Recently Published by Autodesk Researchers
Autodesk Research teams regularly contribute to peer-reviewed scientific journals and present at conferences around the world. Check out some recent publications from Autodesk Researchers.
This research introduces DesignQA, a novel benchmark aimed at evaluating the proficiency of multimodal large language models (MLLMs) in comprehending and applying engineering requirements in technical documentation. Developed with a focus on real-world engineering challenges, DesignQA uniquely combines multimodal data-including textual design requirements, CAD images, and engineering drawings-derived from the Formula SAE student competition. The benchmark features automatic evaluation metrics and is divided into segments-Rule Comprehension, Rule Compliance, and Rule Extraction-based on tasks that engineers perform when designing according to requirements. The team evaluates state-of-the-art models like GPT4 and LLaVA against the benchmark, and the study uncovers the existing gaps in MLLMs’ abilities to interpret complex engineering documentation. This benchmark sets a foundation for future advancements in AI-supported engineering design processes.

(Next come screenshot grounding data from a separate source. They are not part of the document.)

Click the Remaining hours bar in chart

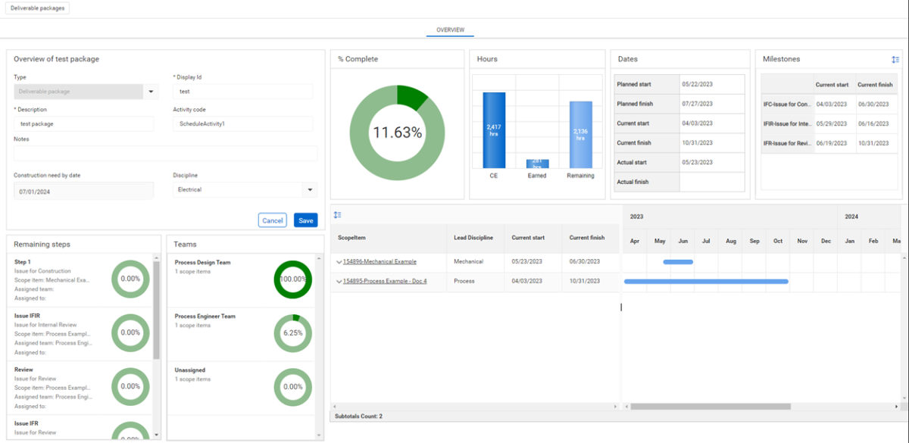580,135
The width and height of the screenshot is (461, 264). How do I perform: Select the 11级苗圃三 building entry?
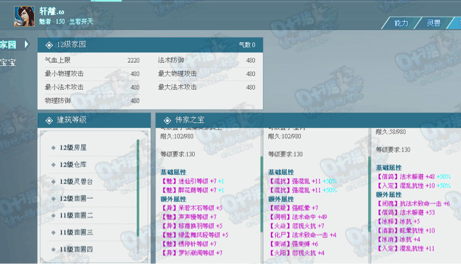click(76, 232)
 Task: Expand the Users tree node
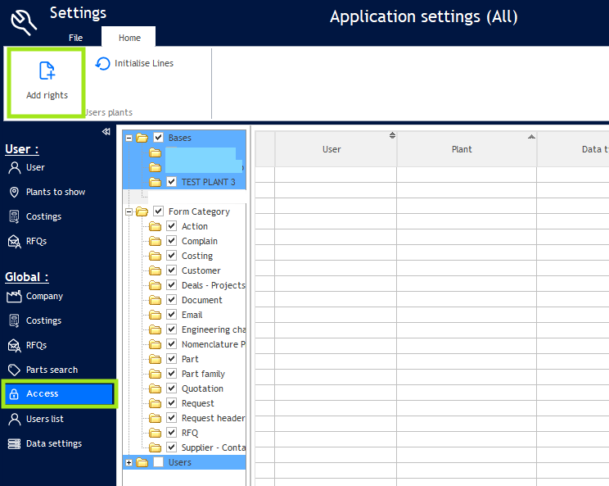(129, 462)
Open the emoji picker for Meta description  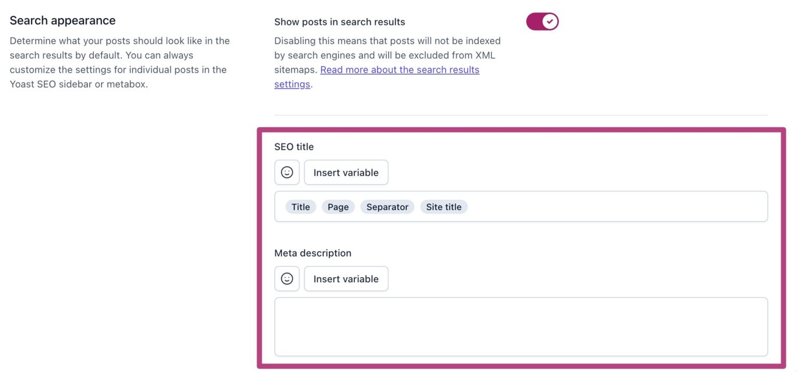[287, 279]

FluidsFormer: A Transformer-Based Approach for Continuous Fluid Interpolation
FluidsFormer is a transformer-based approach for fluid interpolation and edition within a continuous-time framework. By combining the capabilities of a Physics-Informed Transformer Token (PITT) architecture and a residual neural network (RNN), the team analytically predicts the physical properties of the fluid state. The network architecture enables the team to interpolate substep frames between simulated keyframes, enhancing the temporal smoothness and sharpness of physics-based animations. This demonstrates promising results for smoke interpolation and conduct initial experiments on liquids.
GraphSeam: Supervised Graph Learning Framework for Semantic UV Mapping
Recently there has been a significant effort to automate UV mapping, the process of mapping 3D-dimensional surfaces to the UV space while minimizing distortion and seam length. Although state-of-the-art methods, Autocuts and OptCuts, addressed this task via energy-minimization approaches, they fail to produce semantic seam styles, an essential factor for professional artists. In this work, the team uses Graph Neural Networks (GNNs) to propose a fully automated UV mapping framework that enables users to replicate their desired seam styles while reducing distortion and seam length. Augmentation and decimation tools enable artists to create their dataset and train the network to produce their desired seam style. Additionally, the team provides a complementary post-processing approach for reducing the distortion based on graph algorithms to refine low-confidence seam predictions and reduce seam length (or the number of shells in our supervised case) using a skeletonization method.